No se puede negar que la Ley 100 de 1993 permitió el ingreso de muchos colombianos al servicio de salud, en un número que jamás se llegó a pensar que sería posible en nuestro país.
La implementación de la referida norma –que ahora se pretende reformar– resultó favorable a los intereses de la ciudadanía en general y especialmente de la gente pobre de Colombia, porque lo que se requiere es que se le brinde la oportunidad a millones de compatriotas pertenecientes a los estratos bajos, es decir de escasos recursos económicos, para que así puedan llegar a un consultorio médico y ser atendidos por un facultativo, de manera oportuna.

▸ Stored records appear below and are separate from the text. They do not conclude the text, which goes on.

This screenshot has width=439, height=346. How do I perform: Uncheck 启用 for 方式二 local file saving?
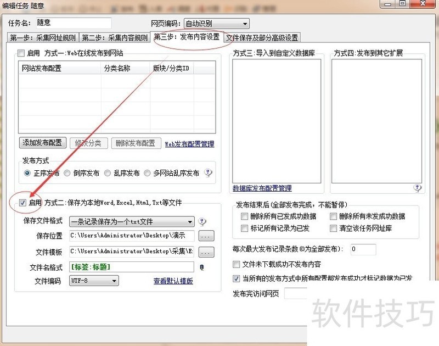(x=22, y=203)
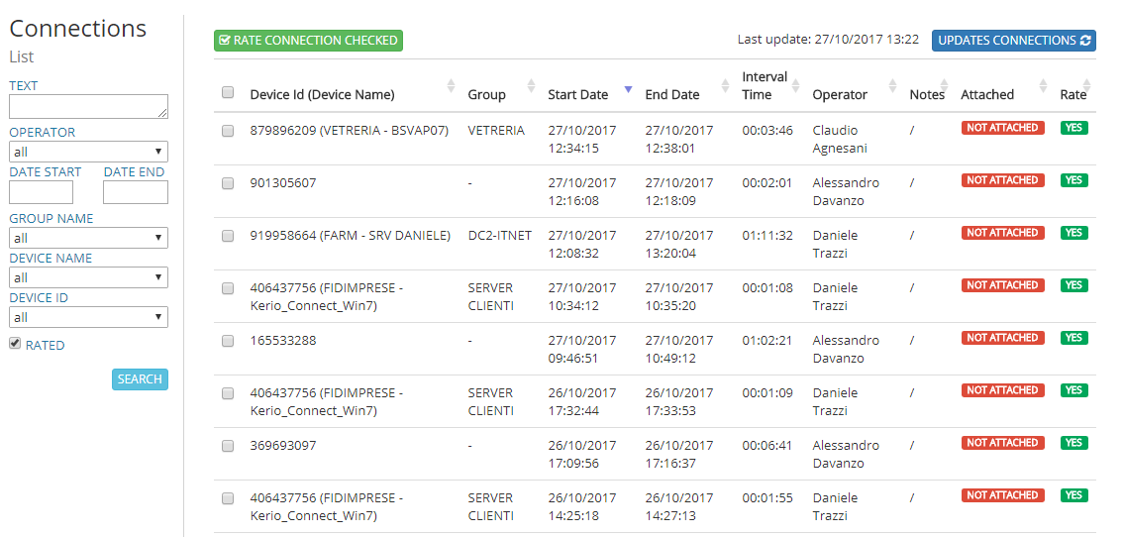This screenshot has width=1123, height=537.
Task: Click RATE CONNECTION CHECKED button
Action: click(308, 41)
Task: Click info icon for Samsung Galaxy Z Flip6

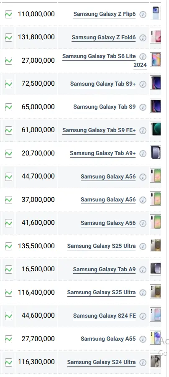Action: click(x=143, y=15)
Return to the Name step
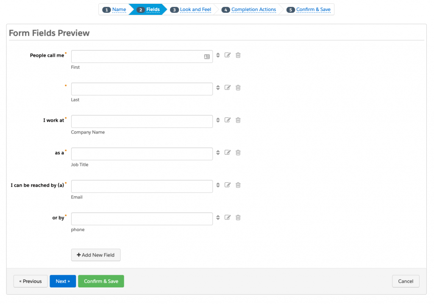434x304 pixels. point(119,9)
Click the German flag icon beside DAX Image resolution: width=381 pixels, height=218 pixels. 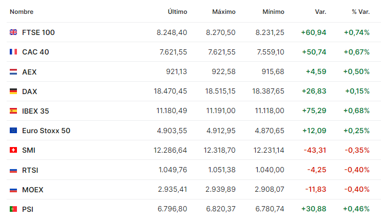coord(13,91)
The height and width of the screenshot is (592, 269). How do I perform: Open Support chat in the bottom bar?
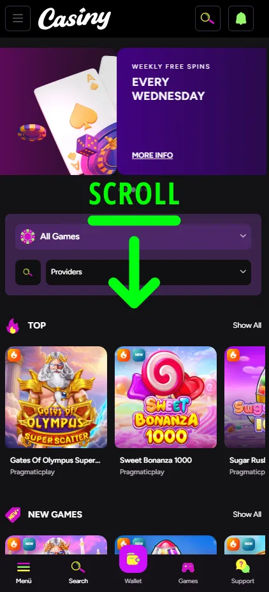pos(243,571)
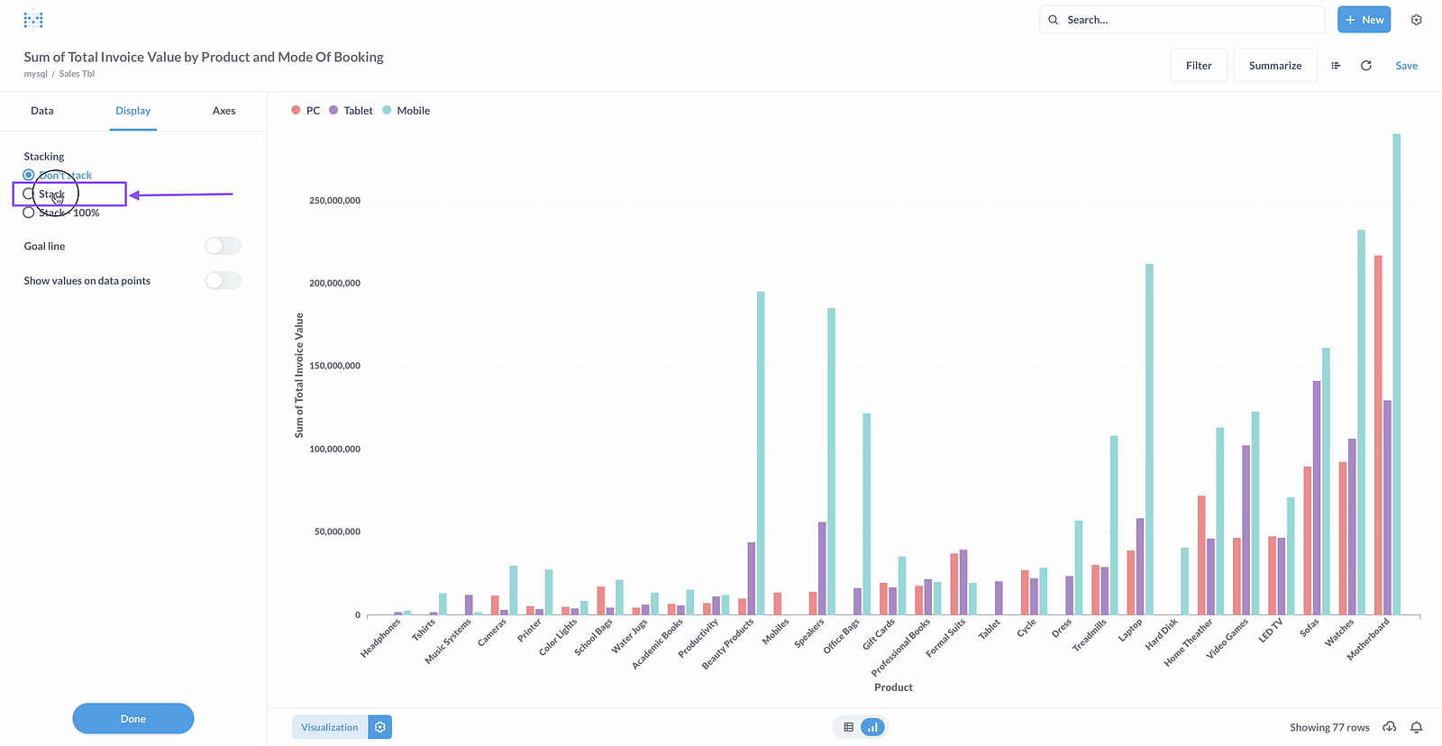The height and width of the screenshot is (746, 1442).
Task: Switch to the Axes tab
Action: (224, 111)
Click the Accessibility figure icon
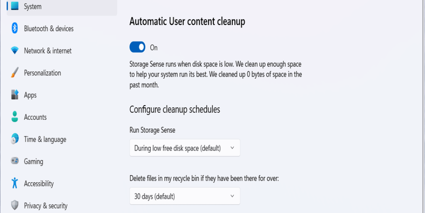 (x=15, y=183)
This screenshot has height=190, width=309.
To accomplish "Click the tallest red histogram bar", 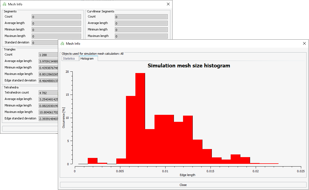I will click(140, 119).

Siempre que sea así, lo aplaudimos y como voceros de la comunidad que siempre hemos sido aquí en LA LIBERTAD, respaldaremos todas aquellas iniciativas que de una u otra manera favorezcan a las gentes más necesitadas de la ciudad de Barranquilla y el país en general.
Que existan más recursos para la salud y oportunidades para los menesterosos, es algo de mucha importancia, en este caso la clase política y los dirigentes de distintas índoles, no sólo deben velar porque así ocurra, también es necesario trabajar por lograrlo, deponiendo intereses personales y políticos, frente a los que conciernen a la comunidad en general.

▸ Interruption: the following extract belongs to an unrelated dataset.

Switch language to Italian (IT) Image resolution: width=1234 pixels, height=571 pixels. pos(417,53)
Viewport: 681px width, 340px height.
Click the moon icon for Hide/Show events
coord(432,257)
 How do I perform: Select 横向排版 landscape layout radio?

En realidad, el espíritu de esta nota editorial es de referirnos a la caótica situación que aún viven los “pobres” beneficiarios del sistema de salud subsidiada a través de centros asistenciales en manos de enfermeras y algunos –no todos– profesionales de la medicina, que brindan un trato no justificado para ningún ser humano por muy humilde que sea.
Es lo que se puede calificar como un tratamiento realmente deshumanizado, como si se tratara de seres que ahora llaman desechables; es así como se sienten aquellos ciudadanos, hombres, mujeres y niños, que contaron con la fortuna de acceder a la salud que por mandato constitucional, la ley en referencia y otras normas, que se expidieron en beneficio de ellos.

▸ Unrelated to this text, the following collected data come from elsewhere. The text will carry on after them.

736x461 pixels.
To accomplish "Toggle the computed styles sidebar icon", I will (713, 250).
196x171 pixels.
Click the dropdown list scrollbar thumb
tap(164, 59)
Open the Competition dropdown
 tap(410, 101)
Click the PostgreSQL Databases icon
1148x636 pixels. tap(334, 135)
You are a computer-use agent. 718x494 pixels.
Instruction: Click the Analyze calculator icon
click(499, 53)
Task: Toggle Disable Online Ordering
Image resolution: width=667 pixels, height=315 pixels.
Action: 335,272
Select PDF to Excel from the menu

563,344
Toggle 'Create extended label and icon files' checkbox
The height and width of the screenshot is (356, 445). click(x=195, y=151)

La mayoría de estos pacientes se sienten menos que los demás, por el trato que reciben en algunos centros asistenciales, en donde muchas veces no cuentan con una atención oportuna, o son víctimas de las dilataciones en la entrega de las citas para sus consultas médicas y últimamente para la entrega de los medicamentos, por el desprecio con que los atienden algunos –no todos– funcionarios a los que posiblemente les enseñaron toda clase de técnicas y conocimientos para el ejercicio efectivo y seguro de su trabajo, pero sin el más mínimo énfasis en un valioso aspecto de la formación, como es un trato lo más respetuoso y amable posible, que incluso puede resultar más saludable que la aplicación de la propia medicina recetada.
Muchos por su calidad de humildes son recibidos y atendidos por profesionales caracterizados por el despotismo y la falta de sensibilidad humana, urgidos por ganar tiempo y dinero antes, que tener pacientes salvados o recuperados.
Son prácticas que en el tercer milenio no debieran ser permitidas; podemos decir que en el sistema de salud subsidiados proliferan –algunos– profesionales, para los cuales la ética inspirada en el juramento de Hipócrates pasó a ser algo así como especie de un cuento chino.
Por ese motivo, son muchos los ciudadanos que han fallecido en las puertas de hospitales, o que si llegan a los consultorios no tienen la más mínima esperanza de encontrarle remedio a sus padecimientos físicos, que después se convierten en trastornos psicológicos.